1. The most common way to decorate anything medieval, is by embroidering it.

Some simple embroidery stitches

It may sound horrible to a man to have to decorate his huge clothes on his own. However, there are some really easy stitches that you can use that can help you decorate a lot faster. Besides the looks of the garment, the authenticity is of utmost importance. You need to make sure that those stitches were used at that place and that time! For example, in my group there was  a serious argument of whether we could use X-stitches or not. X-stitches look good and are traditional for culture, but we had no evidence to support their existence during the middle ages because we had no artifacts to prove it. We had various embroidered capes and clothes and religious clothing preserved from that period but none of them had any X-stitches. So, overtime we reduced the use of that embroidery style and replaced it with accurate ones.

2. The second most popular way to decorate medieval clothing is with another piece of textile. If you’re making a tunic, you can make the main body of the garment of one fabric and use a different color, pattern, or material of fabric to sew around the sleeves, neck, and rim of the tunic. This of course depends on the reconstruction that you are making. Balkan medieval manuscripts and wall paintings suggest that this was one of the most popular ways to decorate your garment. We don’t have a lot of well-preserved finds, but we do have a lot of murals. So, if you want to be quick with your decorating, this is the way to go. And, as always, make sure it’s totally authentic!
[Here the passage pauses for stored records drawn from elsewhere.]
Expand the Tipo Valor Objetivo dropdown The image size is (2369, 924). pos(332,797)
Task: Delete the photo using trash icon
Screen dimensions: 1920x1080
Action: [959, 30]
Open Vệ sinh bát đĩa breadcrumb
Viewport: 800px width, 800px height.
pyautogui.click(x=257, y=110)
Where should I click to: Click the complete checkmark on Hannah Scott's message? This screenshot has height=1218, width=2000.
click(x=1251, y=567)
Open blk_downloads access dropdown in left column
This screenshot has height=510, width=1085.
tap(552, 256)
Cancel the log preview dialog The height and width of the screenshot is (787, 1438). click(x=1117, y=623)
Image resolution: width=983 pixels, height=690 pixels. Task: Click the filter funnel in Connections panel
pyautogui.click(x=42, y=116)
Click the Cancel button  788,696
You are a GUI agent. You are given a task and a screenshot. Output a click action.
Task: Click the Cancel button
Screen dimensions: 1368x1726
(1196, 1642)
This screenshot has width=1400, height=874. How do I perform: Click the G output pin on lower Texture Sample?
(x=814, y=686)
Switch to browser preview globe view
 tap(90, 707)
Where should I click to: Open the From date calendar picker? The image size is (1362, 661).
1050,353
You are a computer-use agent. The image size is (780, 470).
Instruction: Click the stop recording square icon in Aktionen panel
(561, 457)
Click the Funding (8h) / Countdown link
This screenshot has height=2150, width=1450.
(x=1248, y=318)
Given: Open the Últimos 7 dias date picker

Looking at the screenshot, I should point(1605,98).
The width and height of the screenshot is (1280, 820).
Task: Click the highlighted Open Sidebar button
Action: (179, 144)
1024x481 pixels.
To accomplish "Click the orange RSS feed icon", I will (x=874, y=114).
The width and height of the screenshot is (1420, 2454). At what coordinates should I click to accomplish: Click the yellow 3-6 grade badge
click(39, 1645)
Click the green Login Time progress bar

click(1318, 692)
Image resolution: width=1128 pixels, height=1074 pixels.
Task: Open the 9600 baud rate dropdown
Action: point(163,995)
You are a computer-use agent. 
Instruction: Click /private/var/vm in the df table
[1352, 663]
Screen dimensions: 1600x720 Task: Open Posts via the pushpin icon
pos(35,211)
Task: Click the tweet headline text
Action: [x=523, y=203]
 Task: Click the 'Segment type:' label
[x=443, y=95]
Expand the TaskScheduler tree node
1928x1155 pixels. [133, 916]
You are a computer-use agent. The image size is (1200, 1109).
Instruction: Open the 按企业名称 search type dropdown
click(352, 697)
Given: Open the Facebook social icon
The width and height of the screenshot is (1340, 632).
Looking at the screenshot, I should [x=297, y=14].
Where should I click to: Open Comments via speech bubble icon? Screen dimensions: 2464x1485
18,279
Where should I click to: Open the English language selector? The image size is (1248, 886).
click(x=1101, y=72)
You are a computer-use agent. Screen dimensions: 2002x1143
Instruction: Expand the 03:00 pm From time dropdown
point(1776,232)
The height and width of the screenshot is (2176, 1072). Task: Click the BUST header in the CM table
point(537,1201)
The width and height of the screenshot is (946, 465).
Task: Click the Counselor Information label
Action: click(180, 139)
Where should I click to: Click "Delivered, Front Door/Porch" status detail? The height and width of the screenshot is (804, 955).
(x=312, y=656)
Here are some examples of what the end result should look like:


3. Another way to decorate medieval clothing is with tablet-woven bands. Tablet weaving has been used since the early middle ages to create beautiful bands for clothing decorations, belts, and bag straps. There are various findings and depictions that show this to be one of the more popular decorating methods during the middle ages.  Here are some archaeological finds:

These are the methods you can use to decorate your own medieval clothing. The only thing that’s left to discuss are the buttons and brooches that can be used. That, however, depends highly on the location, period, and characteristics of the culture that you’re reenacting. For example, Bulgarian medieval clothes are known to have been decorated with gold and silver threads, pearls, applications, glass beads, semiprecious stones, and a various designs of buttons. To reconstruct a poor man’s clothing you can use textile buttons. They are made of a ball of wool or other filling that is covered with textiles. If you want to reconstruct someone that is higher in hierarchy, we suggest you use silver or copper sphere buttons. They are the most popular ones and come in various designs. Just make sure you choose the most authentic model for your reconstruction! Besides metal ones, buttons can also be made of glass or clay, although the latter is not as durable. Glass buttons have been found in several medieval funerals in Bulgaria.

 

Well, that’s all the advice I’ve got on decorating medieval clothing. If you don’t want to spend too much time on it, just ask a friend or a tailor for help. Just don’t forget to do your research and make sure it’s authentic before you start anything!